Recently we announced our plans to put a Hotspot matching engine in London near the existing BATS matching engine, giving Hotspot a much larger presence in the global epicenter of FX trading. Naturally, we will leverage the BATS infrastructure and personnel we’ve used to build Europe’s largest stock market as we grow our FX business. We’ll also be moving the Hotspot matching engine in the U.S. to NY5 to allow customers to easily connect and grow with us state-side.
Speaking of Europe, the BATS business there — and the vast opportunity open to us in the region — is one of my favorite topics and a big part of the reason I joined the team. In seven years, we have grown to be the continent’s largest stock market and also operate the #1 trade reporting facility, BXTR. In fact, according to our data, nearly 39% of all volume in Europe is either traded or reported using our systems. This is an extraordinary achievement. Further, this growth shows no sign of slowing — our Europe trading market share rose 290 basis points in the past year — and with an inside view of what the team is planning in the ever-changing European landscape, I’m convinced the pace of growth can only increase.
Back in the U.S., our options business has nearly tripled its market share in the past year, making BATS Options the #1 price-time priority options market in the U.S. and the fourth-largest exchange overall. We continue to set monthly records in no small part to our customer service and our ability to recognize what customers are seeking in an options marketplace. We have also recently added to our team by bringing in Kapil Rathi as a Vice President, Options Business Strategy. But to be clear, we are not anywhere near satisfied with our position. You can expect more news from us on the options front shortly and throughout the year.
In the next month, we’re moving BATS Options and the BZX and BYX Exchanges from Weehawken, N.J., to NY5 in Secaucus to make good on a year-long promise to consolidate our U.S. markets in a single data center. This will allow the entire industry to realize significant cost synergies and provide a great platform for our continued growth here in the U.S. BATS Options moves to NY5 on Monday, April 13th, and BZX and BYX move on Monday, May 4th.
Finally, a few thoughts about ETFs and our ambitions in the space. As a prominent sell-side research analyst noted earlier this week, BATS is #1 in ETF trading in the U.S. on a daily basis. ETFs have become a wildly successful investment vehicle in the U.S. and around the globe. We are proud that investors and the trading community view BATS as the best market when trading ETFs. But, even with the largest liquidity pool for ETFs in the U.S., we have much bigger ambitions.

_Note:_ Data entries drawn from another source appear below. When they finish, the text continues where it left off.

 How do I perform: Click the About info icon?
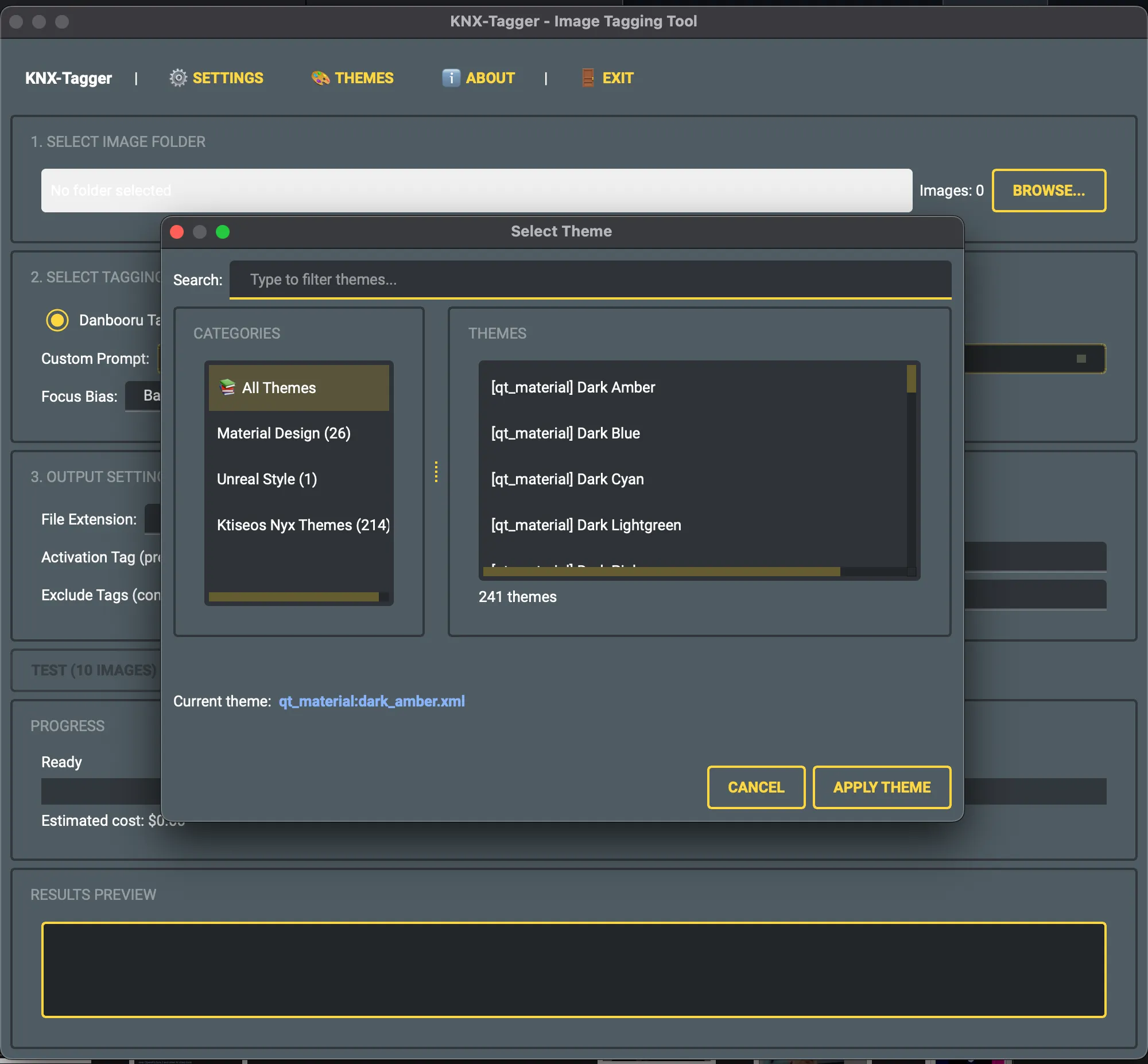(x=451, y=77)
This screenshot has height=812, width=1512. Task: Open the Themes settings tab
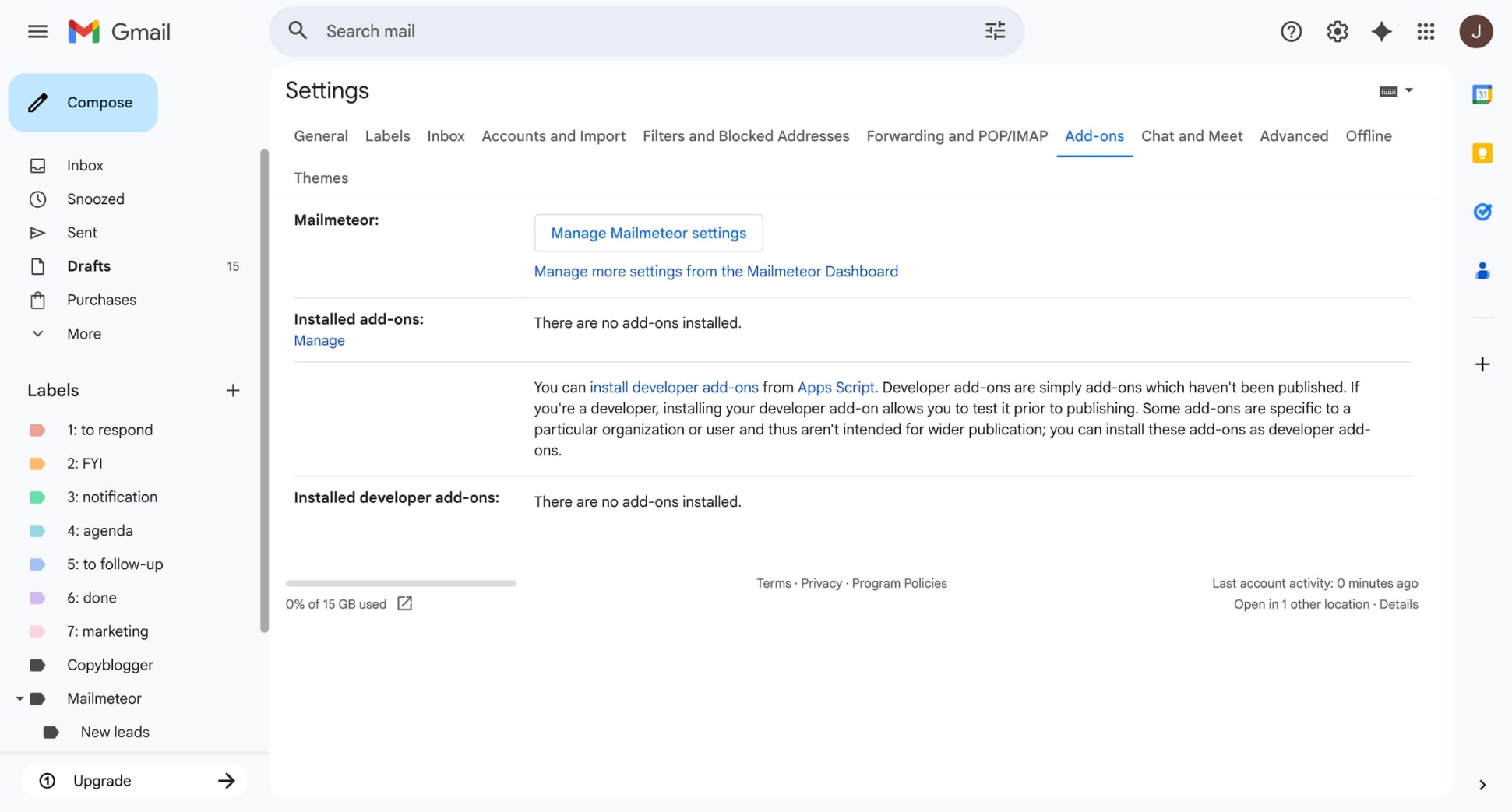point(320,178)
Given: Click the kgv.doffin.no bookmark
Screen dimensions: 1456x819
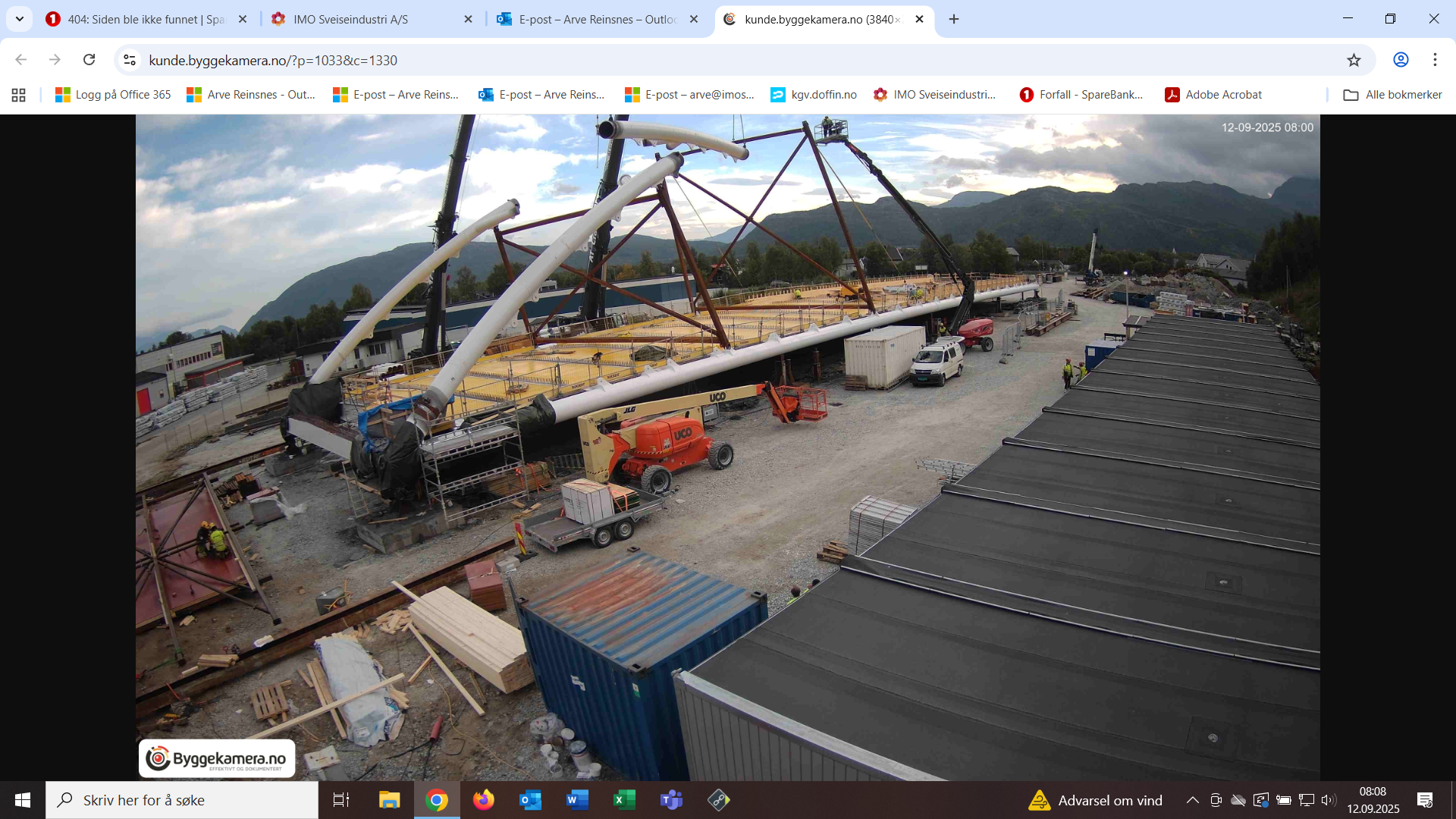Looking at the screenshot, I should (814, 95).
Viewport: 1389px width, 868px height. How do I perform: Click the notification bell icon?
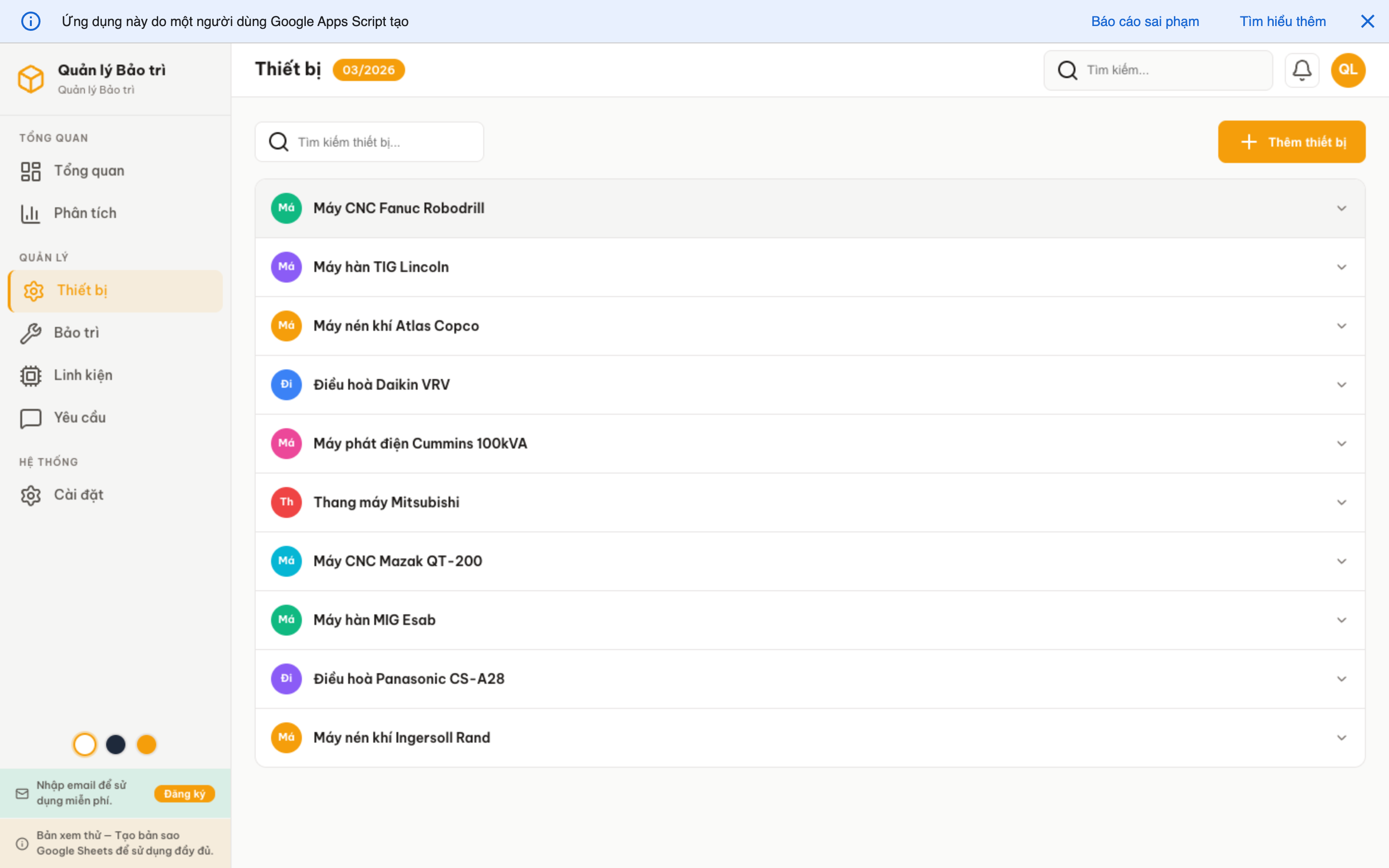[1302, 69]
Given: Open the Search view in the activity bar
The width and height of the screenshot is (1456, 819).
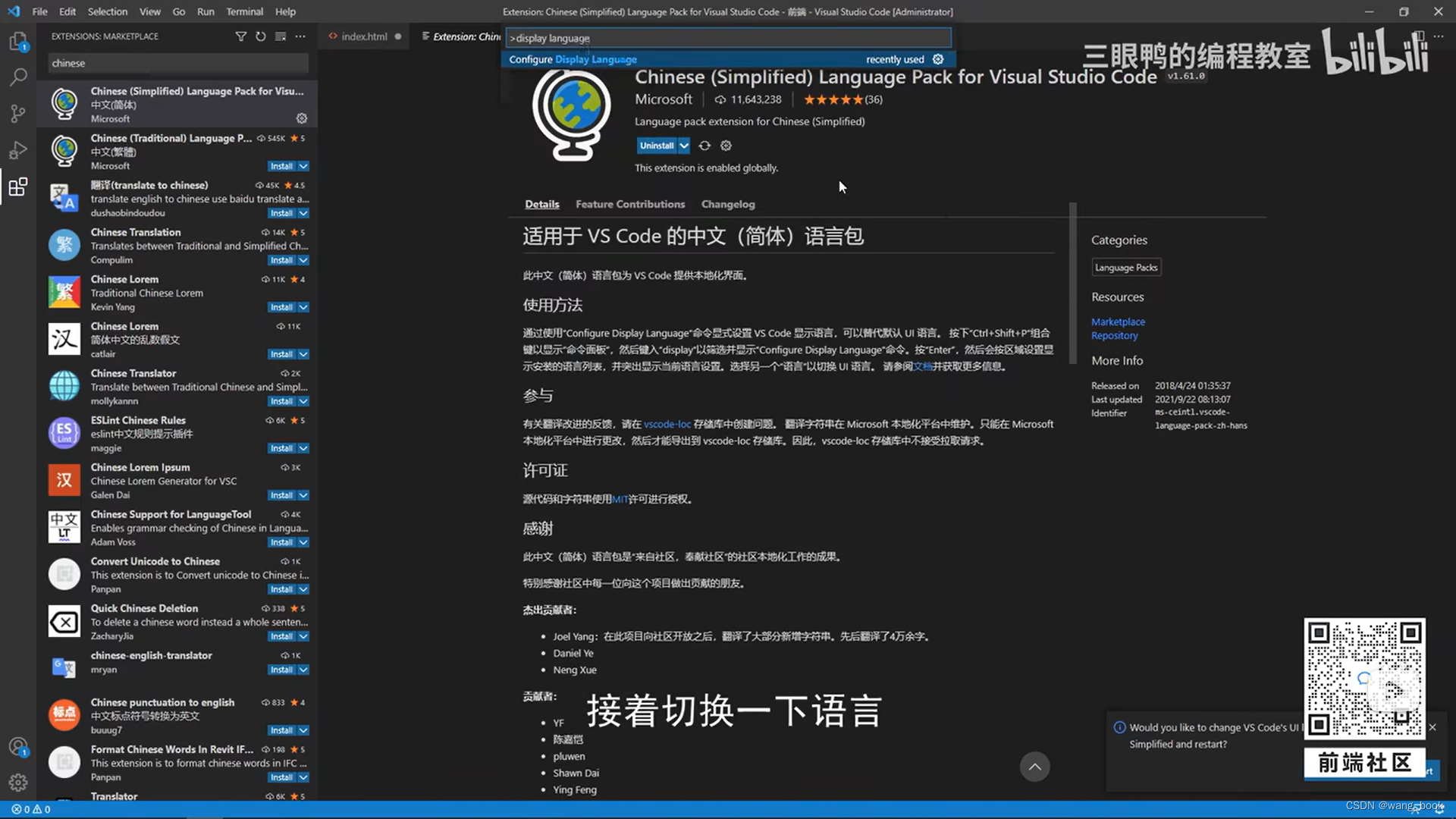Looking at the screenshot, I should [18, 77].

Recently another member of our executive team was quoted in the press as saying that BATS aims to be #1 in ETF listings in the U.S. in three to five years. He wasn’t joking. Again, as a growing global player, our goal is to be THE leader in every market in which we compete. Today those businesses include ETF listings; equities, options and FX trading; and European trade reporting. It is a safe bet that the list will grow and that we will match it with our desire to succeed. Stay tuned for more from BATS.
Last but not least, I would like to acknowledge two very special groups of people.
First, thanks to all of the BATS employees for making me feel welcomed as a new team member. It is very much appreciated, and I am honored to be here. I look forward to playing my part in continuing the growth that the company has experienced under Joe and the rest of the executive team.
Also, as always, I’d like to thank our customers for their consistent and unwavering support. We come to work every day determined to help each of you make your businesses better, and I want to thank you for the large role you continue to play in making BATS what it is today.
I look forward to speaking with you soon.